In September 2014, over 620 academics, signed an online petition, which states that the undersigned “vigorously support free speech and free debate but we oppose faculty or student boycotts of Israel’s academic institutions, scholars and students.” The petition states that the BDS movement “violates the very principle of academic freedom” and charges that it engages in “accusations and narratives” that are derived from “overstatements, cherry picked evidence, outright falsehood” or “disputed or highly biased data.”

But let us not be bogged down by facts. The cornerstone of the anti-apartheid movement in South Africa was boycott and divestment, and that has become the rallying cry of those who want to delegitimize and marginalize (if not destroy) the Jewish State. Their activity is not pro-Palestinian. It is simply anti-Israel. They insist that Israel: (1) dismantle the barrier that brought a stop to weekly bus and restaurant bombings during the second Intifada, (2) retreat to indefensible, pre-June 5th 1967 borders, and (3) agree to the right of return of all who call themselves Palestinian refugees. In short, they really want Israel to commit suicide.

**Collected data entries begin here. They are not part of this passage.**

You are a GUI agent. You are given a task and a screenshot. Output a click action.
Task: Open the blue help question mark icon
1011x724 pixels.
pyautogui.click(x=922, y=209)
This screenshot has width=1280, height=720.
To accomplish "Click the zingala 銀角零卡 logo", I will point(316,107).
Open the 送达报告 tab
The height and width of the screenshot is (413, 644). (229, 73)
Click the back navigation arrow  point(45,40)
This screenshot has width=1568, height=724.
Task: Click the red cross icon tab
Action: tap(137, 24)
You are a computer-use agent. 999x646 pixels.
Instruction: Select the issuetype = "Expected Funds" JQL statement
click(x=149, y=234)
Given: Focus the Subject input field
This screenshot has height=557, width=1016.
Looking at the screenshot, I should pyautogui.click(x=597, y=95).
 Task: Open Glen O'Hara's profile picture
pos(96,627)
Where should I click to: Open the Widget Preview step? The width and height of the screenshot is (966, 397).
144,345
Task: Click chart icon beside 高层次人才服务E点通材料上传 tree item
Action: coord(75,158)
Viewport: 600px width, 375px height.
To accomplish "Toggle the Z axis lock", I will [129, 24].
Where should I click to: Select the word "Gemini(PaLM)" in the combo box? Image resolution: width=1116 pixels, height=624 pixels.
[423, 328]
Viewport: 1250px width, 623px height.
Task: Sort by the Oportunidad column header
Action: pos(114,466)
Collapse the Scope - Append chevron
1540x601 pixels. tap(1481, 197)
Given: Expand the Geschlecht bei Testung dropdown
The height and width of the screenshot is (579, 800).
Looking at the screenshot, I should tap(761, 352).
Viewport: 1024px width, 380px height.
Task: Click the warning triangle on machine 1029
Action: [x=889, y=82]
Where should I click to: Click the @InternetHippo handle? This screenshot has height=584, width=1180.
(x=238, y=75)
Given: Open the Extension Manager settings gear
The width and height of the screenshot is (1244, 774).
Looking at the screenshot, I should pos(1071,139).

They are not so much pro-Palestinian as they are anti-Israel. An apt case-in-point is that of SodaStream, which operates a West Bank plant. The firm attracted international attention when Actress Scarlett Johansson bravely split with Oxfam International after the U.K.-based charity criticized her role appearing in company-sponsored commercials. SodaStream employs 1300 people at its West Bank plant of which 950 are well-paid Palestinian and Israeli Arabs. SodaStream has decided to relocate its plant elsewhere. The company will move on and continue to prosper. Its Arab employees may not, although the company is committed to securing, if it can, work permits for its Palestinian employees.

The BDS movement is not about Palestinian rights. It is about denying Israel’s legitimacy. It is a tactic in the war against Israel. Omar Barghouti, a senior leader of the BDS movement, has repeatedly expressed his opposition to Israel’s right to exist as the nation state of the Jewish people even within the 1967 borders. Thus, the real leadership of the BDS movement is opposed not only to Israel’s presence on the West Bank, but also to its very existence.

Richard Goldstone, a former South African Judge and leader in the fight against apartheid and certainly no Israel sycophant, summed it up quite well.

“One particularly pernicious and enduring canard that is surfacing again is that Israel pursues “apartheid” policies…It is an unfair and inaccurate slander against Israel, calculated to retard rather than advance peace negotiations…I know all too well the cruelty of South Africa’s abhorrent apartheid system… In Israel, there is no apartheid…Nothing there comes close to the definition of apartheid under the 1998 Rome Statute…Israeli Arabs — 20 percent of Israel’s population — vote, have political parties and representatives in the Knesset and occupy positions of acclaim, including on its Supreme Court. Arab patients lie alongside Jewish patients in Israeli hospitals, receiving identical treatment… But until there is a two-state peace, or at least as long as Israel’s citizens remain under threat of attacks from the West Bank and Gaza, Israel will see roadblocks and similar measures as necessary for self-defense, even as Palestinians feel oppressed. As things stand, attacks from one side are met by counterattacks from the other. And the deep disputes, claims and counterclaims are only hardened when the offensive analogy of “apartheid” is invoked…The security barrier was built to stop unrelenting terrorist attacks… Of course, the Palestinian people have national aspirations and human rights that all must respect. But those who conflate the situations in Israel and the West Bank and liken both to the old South Africa do a disservice to all who hope for justice and peace…”

Perhaps, it is time for thinking Americans to do some boycotting of their own. Perhaps, it is time to stop sending tuition money, alumni money and endowment money to so-called institutions of high learning that engage in such low judgment.